The disclosures shed considerable light on two memoranda prepared in the Justice Department’s Office of Legal Counsel by John Yoo (with the help of Robert J. Delahunty on the second memo) at the request of then-White House counsel Alberto Gonzales. The principal memo was part of a group published by the Obama Administration on May 16, provoking widespread public concern. In the memo, Yoo argued that the Fourth Amendment could be viewed as suspended in the event of domestic operations by the military in war time. The second memo, not yet released but discussed here by Prof. Kim Scheppele on the basis of references to it in other documents, apparently attempted to read the Posse Comitatus Act of 1878, which forbids the domestic deployment of the military for police functions, into oblivion.

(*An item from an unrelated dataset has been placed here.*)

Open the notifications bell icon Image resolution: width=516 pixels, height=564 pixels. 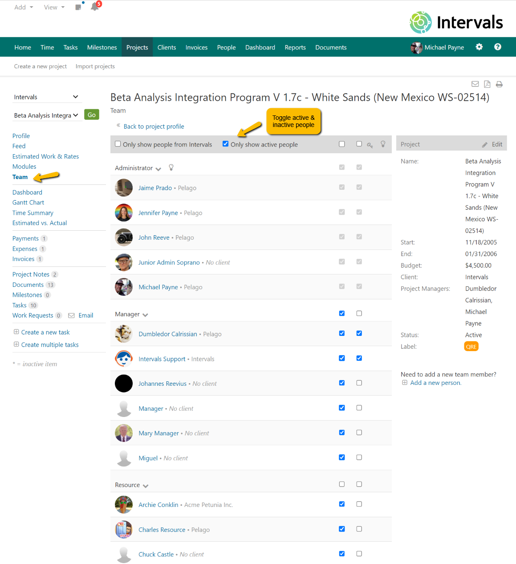click(x=94, y=7)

This confusion–and the claims that the October 23 memo primarily envisions the arrest of alleged terrorists by the military–is troublesome, IMO, because it obscures the other known application of the October 23 memo: the authorization of domestic surveillance by the military.

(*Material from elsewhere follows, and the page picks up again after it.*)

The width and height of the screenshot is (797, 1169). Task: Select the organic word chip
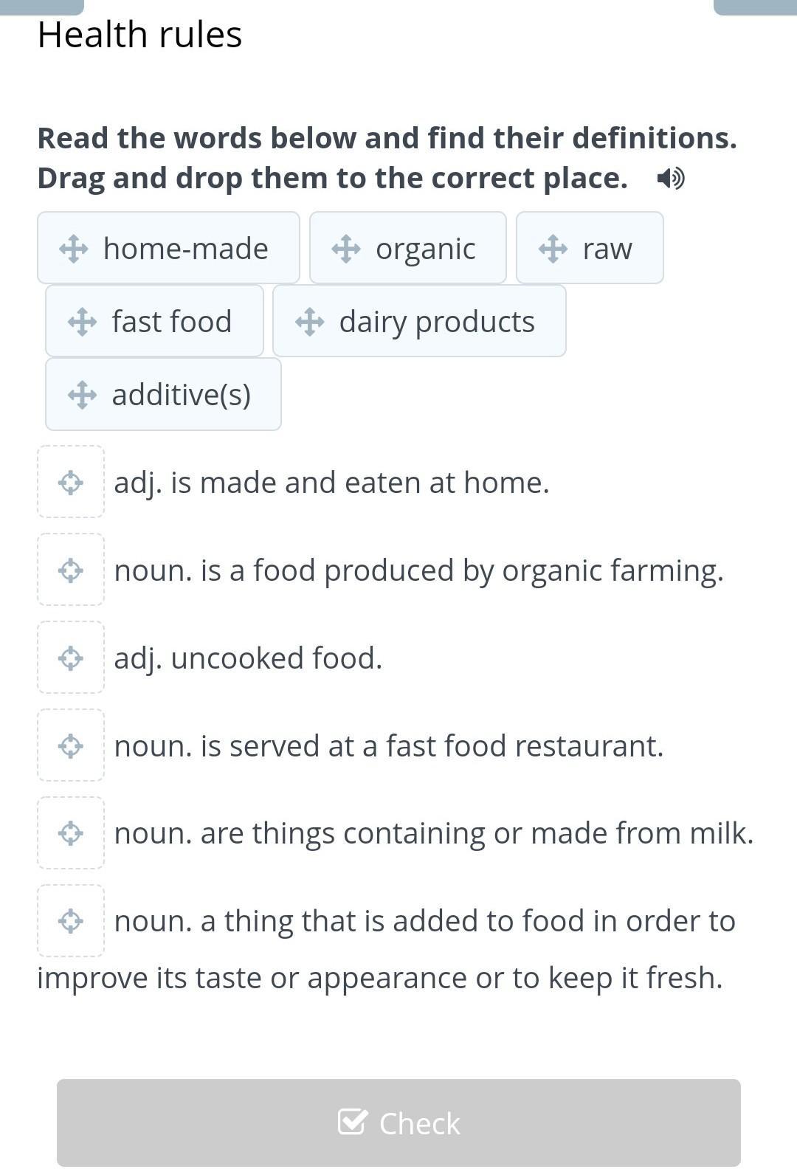click(408, 248)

We know the Bush Admininistration had already used the memo in question–at least hypothetically–by the time Cheney floated using the military to detain the Lackawanna Six because Steven Bradbury listed the memo as one of those underlying the domestic surveillance program. Granted, the recent IG Report says any earlier memo–including, probably, the one Leopold notes–is hypothetical (though definitely related). But as late as April 2008, Michael Mukasey was parsing wildly about whether the memo was still in effect–and it had not yet been withdrawn. It was not ultimately withdrawn until after FISA Amendments Act passed and Patrick Leahy kept nagging about it.
I’m insisting, perhaps pedantically, on maintaining this distinction for two reasons. First, because at least according to Steven Bradbury, the military already was deployed domestically against Americans. That’s what the domestic surveillance program was (and largely still is): the use of DOD’s NSA-related capabilities to detain and search American property–their email–and to hell with the collateral damage.

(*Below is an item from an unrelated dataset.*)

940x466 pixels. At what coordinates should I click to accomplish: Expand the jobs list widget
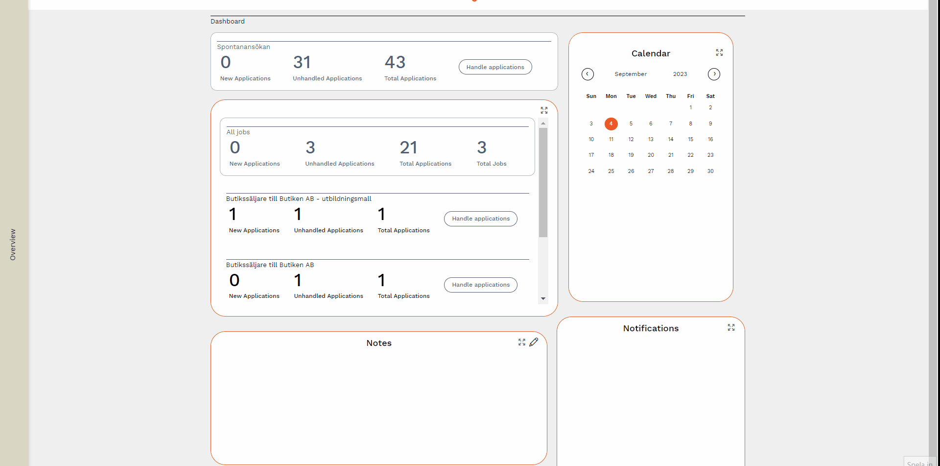point(544,110)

Also, it’s important to retain this distinction to avoid falling into Cheney revisionism that appears rife right now. I said in comments to my post on this that this Lackawanna story may partly serve the past administration by distracting away from the known uses of the October 23, 2001 memo. If everyone focuses on the hypothetical, but never realized, use of the memo with the Lackawanna Six, they forget that the memo was used, at least partly, to justify seizing and searching the emails of millions of Americans.
Horton acknowledges but does not question the problem with his reference to the Bush myth on the Libby pardon.
The latest disclosures occur during a mounting feud between Bush and Cheney that was launched with Time magazine’s disclosure that Bush rebuffed Cheney’s aggressive play to secure a full pardon for his close friend and former chief of staff, Scooter Libby. Cheney responded to the Time article with a barely civil statement to the effect that Libby had been entitled to the pardon. The new disclosure seems again designed to show Cheney as an extremist whose advice was not always followed by Bush.
"Seems … designed to show…" ought to be the tip off to look further, to question the facade. And behind the facade of hypothetical but unrealized deployment of the military against Americans lies the reality of deployment of military capabilities to violate the Fourth Amendment of Americans across the country.